Gate News notícia, 19 de março, apesar do ETF de Bitcoin à vista ter atraído cerca de 1,16 mil milhões de dólares em fluxos de capital nos últimos sete dias de negociação, o preço do Bitcoin ainda não conseguiu manter-se forte, indicando uma pressão evidente do ambiente macroeconómico sobre o sentimento do mercado. Os dados mostram que o Bitcoin, após atingir um pico de aproximadamente 75.600 dólares, recuou para perto de 71.000 dólares, com uma queda diária superior a 4%.

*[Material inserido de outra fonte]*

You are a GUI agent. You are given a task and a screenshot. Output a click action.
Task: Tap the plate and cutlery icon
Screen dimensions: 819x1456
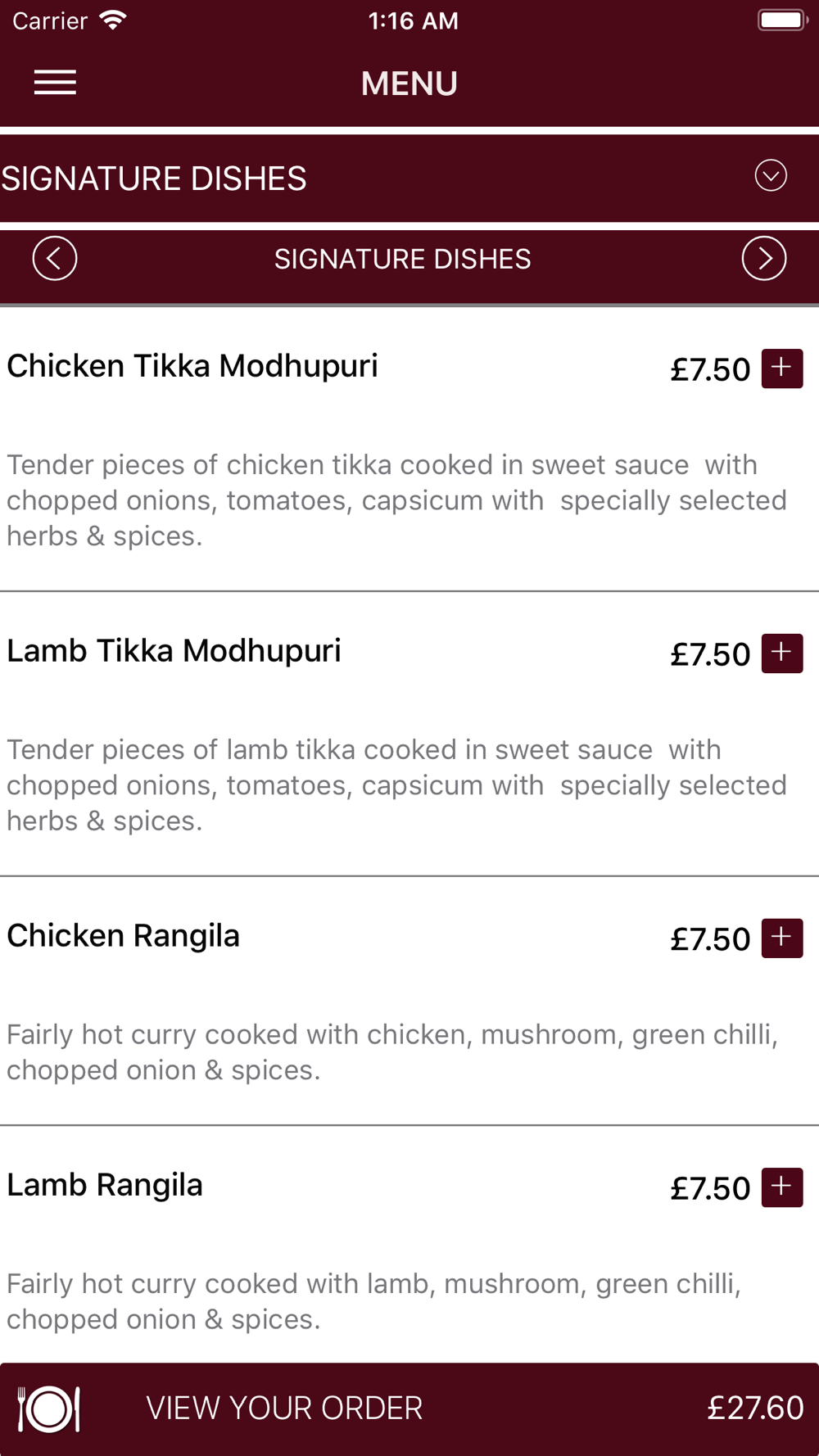(49, 1409)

Analistas apontam que a principal causa desta correção é a reavaliação das expectativas de juros e da pressão inflacionária. O Federal Reserve manteve as taxas de juros entre 3,5% e 3,75%, e elevou a previsão de inflação para 2026 para cerca de 2,7%. Powell destacou que a velocidade de queda da inflação está abaixo do esperado, tornando o mercado mais cauteloso na previsão de cortes de juros. Ao mesmo tempo, o índice de preços ao produtor (PPI) superou as expectativas, agravado pela escalada na situação do Médio Oriente, levando o preço do petróleo a ultrapassar 110 dólares por barril, o que reforça ainda mais a fraqueza dos ativos de risco.
Neste contexto, apesar das instituições continuarem a alocar Bitcoin através de ETFs, há uma divergência entre os fluxos de capital de curto prazo e o desempenho do preço. Rachael Lucas afirmou que os fluxos contínuos para os ETFs refletem que as instituições estão a considerar o Bitcoin como um ativo de longo prazo, e não apenas uma ferramenta de negociação de curto prazo, indicando uma mudança na estrutura do mercado.
Além disso, a fraqueza simultânea do mercado de ações dos EUA também impacta o mercado de criptomoedas, com o S&P 500 e o Nasdaq a recuar. Atualmente, o suporte em torno de 70.000 dólares para o Bitcoin tornou-se uma zona de observação crítica; se os dados de emprego e os indicadores do setor manufatureiro reforçarem ainda mais as expectativas de inflação, o preço poderá enfrentar pressões adicionais.